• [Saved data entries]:

=-=-=

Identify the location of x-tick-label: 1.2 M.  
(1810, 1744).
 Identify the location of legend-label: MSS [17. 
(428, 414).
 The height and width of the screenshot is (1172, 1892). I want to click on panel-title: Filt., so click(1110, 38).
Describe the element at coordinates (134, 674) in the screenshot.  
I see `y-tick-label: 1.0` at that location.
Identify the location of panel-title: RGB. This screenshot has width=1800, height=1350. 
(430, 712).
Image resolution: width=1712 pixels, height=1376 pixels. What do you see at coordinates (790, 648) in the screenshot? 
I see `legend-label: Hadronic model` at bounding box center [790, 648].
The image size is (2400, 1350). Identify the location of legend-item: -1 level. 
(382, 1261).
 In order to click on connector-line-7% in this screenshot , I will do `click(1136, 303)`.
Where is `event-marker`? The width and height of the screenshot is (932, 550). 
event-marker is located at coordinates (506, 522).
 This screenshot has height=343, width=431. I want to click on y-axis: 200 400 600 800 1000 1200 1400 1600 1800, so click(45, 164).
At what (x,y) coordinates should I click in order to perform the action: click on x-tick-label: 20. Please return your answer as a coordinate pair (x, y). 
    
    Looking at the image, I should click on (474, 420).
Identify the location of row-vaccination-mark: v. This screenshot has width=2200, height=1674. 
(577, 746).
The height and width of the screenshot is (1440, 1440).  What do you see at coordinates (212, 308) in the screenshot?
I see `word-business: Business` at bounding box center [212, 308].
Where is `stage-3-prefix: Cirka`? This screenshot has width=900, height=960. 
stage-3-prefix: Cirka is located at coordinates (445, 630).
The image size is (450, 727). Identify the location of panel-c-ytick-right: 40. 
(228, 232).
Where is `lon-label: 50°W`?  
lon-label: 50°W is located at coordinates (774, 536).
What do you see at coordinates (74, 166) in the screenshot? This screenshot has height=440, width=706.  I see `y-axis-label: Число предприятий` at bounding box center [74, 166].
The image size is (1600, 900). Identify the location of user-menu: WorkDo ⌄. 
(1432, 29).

=-=-=

• [BRIEF]: Filter the items above, keeping only the lines that contain the word "Cirka", and copy each of those lines.

• [RESPONSE]:
Where is `stage-3-prefix: Cirka`? This screenshot has width=900, height=960. 
stage-3-prefix: Cirka is located at coordinates (445, 630).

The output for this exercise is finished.